How to set up WireGuard on router? For Openwart

Setting up WireGuard on a router can enhance your network security and provide seamless VPN access for all connected devices. This guide will walk you through the process step by step.

Prerequisites

Before starting, ensure you have:

• A router that supports WireGuard (e.g., OpenWRT, pfSense, DD-WRT, or a custom firmware with WireGuard support)
• SSH access to the router (if required)
• An active WireGuard server or VPN provider offering WireGuard configuration
• A basic understanding of networking concepts

Step 1: Install WireGuard on the Router

For OpenWRT, install WireGuard using:

opkg update
opkg install luci-app-wireguard wireguard-tools

For pfSense, go to System > Package Manager > Available Packages, search for WireGuard, and install it.

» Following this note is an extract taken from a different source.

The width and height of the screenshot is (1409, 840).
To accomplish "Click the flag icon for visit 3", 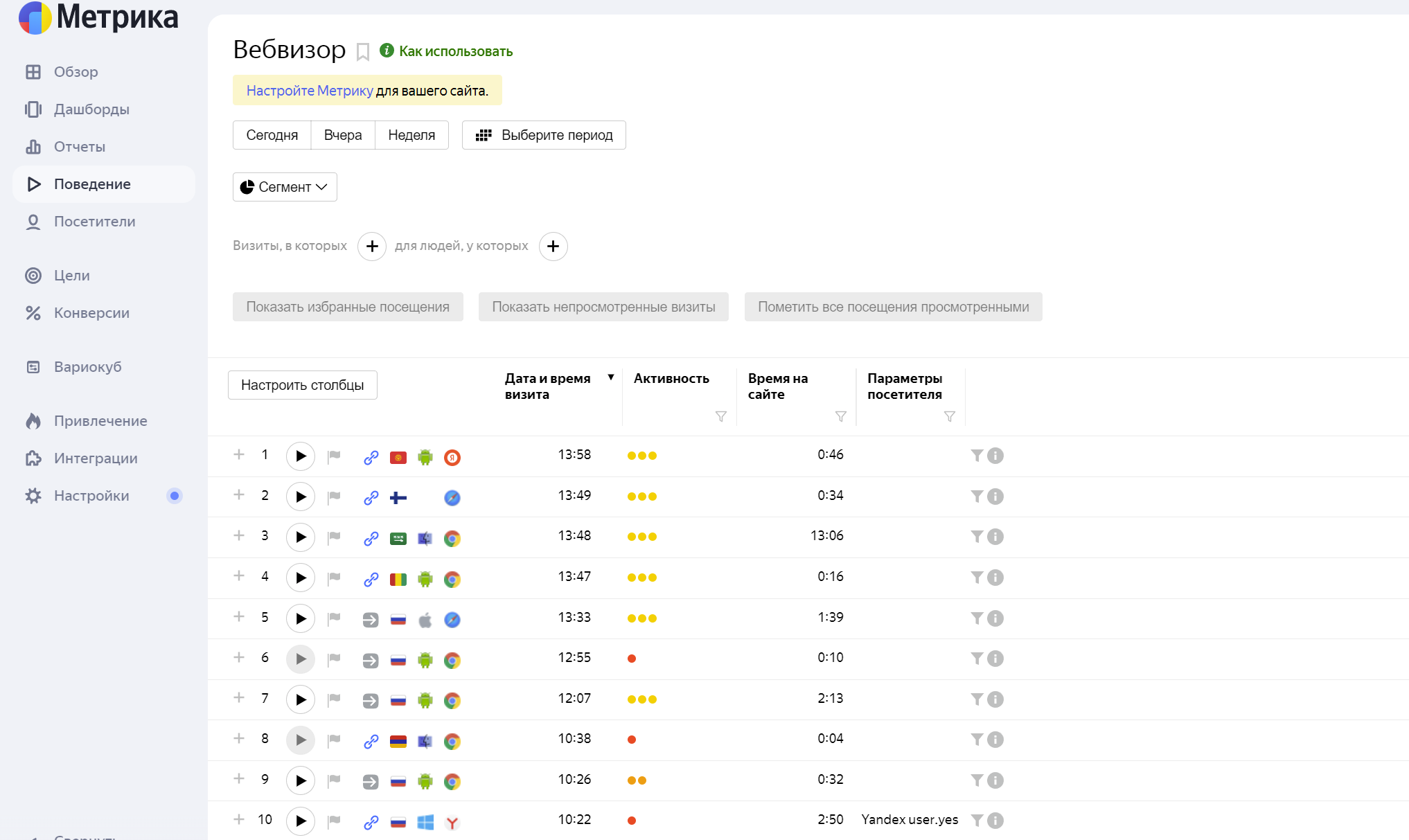I will pyautogui.click(x=334, y=537).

Step 2: Generate Key Pairs

If your router does not generate keys automatically, create them manually:

wg genkey | tee privatekey | wg pubkey > publickey

Save the keys as they will be needed later.

Step 3: Configure the WireGuard Interface

Edit the WireGuard configuration file (/etc/wireguard/wg0.conf) or use the router’s UI (if available):

[Interface]
PrivateKey = YOUR_PRIVATE_KEY
Address = 10.0.0.1/24
ListenPort = 51820

[Peer]
PublicKey = SERVER_PUBLIC_KEY
AllowedIPs = 0.0.0.0/0, ::/0
Endpoint = YOUR_WG_SERVER_IP:51820
PersistentKeepalive = 25

Save the file and apply the configuration.

Step 4: Configure Firewall Rules

For OpenWRT:

iptables -A INPUT -p udp --dport 51820 -j ACCEPT
iptables -A FORWARD -i wg0 -j ACCEPT
iptables -t nat -A POSTROUTING -o eth0 -j MASQUERADE

For pfSense, go to Firewall > Rules, create a new rule to allow UDP traffic on port 51820, and apply changes.

Step 5: Start WireGuard

To activate the connection:

wg-quick up wg0

To enable WireGuard at boot:

systemctl enable wg-quick@wg0

Step 6: Verify the Connection

Check if the tunnel is active:

wg show

Test connectivity from a client device by attempting to reach an external website or checking your IP address.

Troubleshooting

• No Internet? Ensure IP forwarding is enabled:

  echo 1 > /proc/sys/net/ipv4/ip_forward

• Connection Drops? Adjust MTU settings in WireGuard:

  MTU = 1420

Once everything is configured properly, all devices connected to your router will automatically route their traffic through WireGuard, improving privacy and security.